[Collected data]
◇ ◇ ◇ ◇

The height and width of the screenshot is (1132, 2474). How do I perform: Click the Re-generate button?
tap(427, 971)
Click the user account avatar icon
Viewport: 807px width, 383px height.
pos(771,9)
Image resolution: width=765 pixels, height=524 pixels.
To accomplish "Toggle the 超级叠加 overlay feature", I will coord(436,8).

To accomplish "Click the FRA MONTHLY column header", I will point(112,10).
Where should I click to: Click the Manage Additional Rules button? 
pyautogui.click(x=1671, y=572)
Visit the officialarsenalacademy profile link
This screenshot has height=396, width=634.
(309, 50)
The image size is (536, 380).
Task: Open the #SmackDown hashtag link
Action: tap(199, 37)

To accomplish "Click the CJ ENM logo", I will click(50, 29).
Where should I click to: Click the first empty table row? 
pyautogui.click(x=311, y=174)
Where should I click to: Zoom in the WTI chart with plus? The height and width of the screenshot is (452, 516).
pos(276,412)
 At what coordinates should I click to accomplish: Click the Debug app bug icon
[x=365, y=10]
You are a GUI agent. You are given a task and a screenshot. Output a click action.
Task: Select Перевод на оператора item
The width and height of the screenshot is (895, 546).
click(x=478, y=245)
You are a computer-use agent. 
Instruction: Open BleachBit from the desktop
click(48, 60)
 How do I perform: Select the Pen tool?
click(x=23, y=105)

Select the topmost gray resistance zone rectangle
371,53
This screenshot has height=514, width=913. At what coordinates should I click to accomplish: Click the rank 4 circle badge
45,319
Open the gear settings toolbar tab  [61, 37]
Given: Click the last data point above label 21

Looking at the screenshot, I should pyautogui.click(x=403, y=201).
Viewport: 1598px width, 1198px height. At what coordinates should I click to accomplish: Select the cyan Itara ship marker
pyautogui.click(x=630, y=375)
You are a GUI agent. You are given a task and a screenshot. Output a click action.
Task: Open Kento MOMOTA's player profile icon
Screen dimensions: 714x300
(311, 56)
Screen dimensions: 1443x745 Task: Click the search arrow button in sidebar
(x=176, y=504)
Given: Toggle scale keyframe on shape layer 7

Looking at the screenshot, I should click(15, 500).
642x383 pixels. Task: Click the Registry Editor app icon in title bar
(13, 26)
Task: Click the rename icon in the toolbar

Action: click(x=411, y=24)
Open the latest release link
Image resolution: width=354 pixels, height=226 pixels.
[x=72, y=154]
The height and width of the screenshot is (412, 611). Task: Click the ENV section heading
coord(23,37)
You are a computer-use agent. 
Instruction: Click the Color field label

◇ ◇ ◇ ◇

__Work instructions__. Your response needs to restate the lines above exactly.

__Task answer__.
The height and width of the screenshot is (1132, 2474). How do I perform: Click the Re-generate button?
tap(427, 971)
Click the user account avatar icon
Viewport: 807px width, 383px height.
pos(771,9)
Image resolution: width=765 pixels, height=524 pixels.
To accomplish "Toggle the 超级叠加 overlay feature", I will coord(436,8).

To accomplish "Click the FRA MONTHLY column header", I will point(112,10).
Where should I click to: Click the Manage Additional Rules button? 
pyautogui.click(x=1671, y=572)
Visit the officialarsenalacademy profile link
This screenshot has height=396, width=634.
(309, 50)
The image size is (536, 380).
Task: Open the #SmackDown hashtag link
Action: tap(199, 37)

To accomplish "Click the CJ ENM logo", I will click(50, 29).
Where should I click to: Click the first empty table row? 
pyautogui.click(x=311, y=174)
Where should I click to: Zoom in the WTI chart with plus? The height and width of the screenshot is (452, 516).
pos(276,412)
 At what coordinates should I click to accomplish: Click the Debug app bug icon
[x=365, y=10]
You are a GUI agent. You are given a task and a screenshot. Output a click action.
Task: Select Перевод на оператора item
The width and height of the screenshot is (895, 546).
click(x=478, y=245)
You are a computer-use agent. 
Instruction: Open BleachBit from the desktop
click(48, 60)
 How do I perform: Select the Pen tool?
click(x=23, y=105)

Select the topmost gray resistance zone rectangle
371,53
This screenshot has height=514, width=913. At what coordinates should I click to accomplish: Click the rank 4 circle badge
45,319
Open the gear settings toolbar tab  [61, 37]
Given: Click the last data point above label 21

Looking at the screenshot, I should pyautogui.click(x=403, y=201).
Viewport: 1598px width, 1198px height. At what coordinates should I click to accomplish: Select the cyan Itara ship marker
pyautogui.click(x=630, y=375)
You are a GUI agent. You are given a task and a screenshot. Output a click action.
Task: Open Kento MOMOTA's player profile icon
Screen dimensions: 714x300
(311, 56)
Screen dimensions: 1443x745 Task: Click the search arrow button in sidebar
(x=176, y=504)
Given: Toggle scale keyframe on shape layer 7

Looking at the screenshot, I should click(15, 500).
642x383 pixels. Task: Click the Registry Editor app icon in title bar
(13, 26)
Task: Click the rename icon in the toolbar

Action: click(x=411, y=24)
Open the latest release link
Image resolution: width=354 pixels, height=226 pixels.
[x=72, y=154]
The height and width of the screenshot is (412, 611). Task: Click the ENV section heading
coord(23,37)
You are a computer-use agent. 
Instruction: Click the Color field label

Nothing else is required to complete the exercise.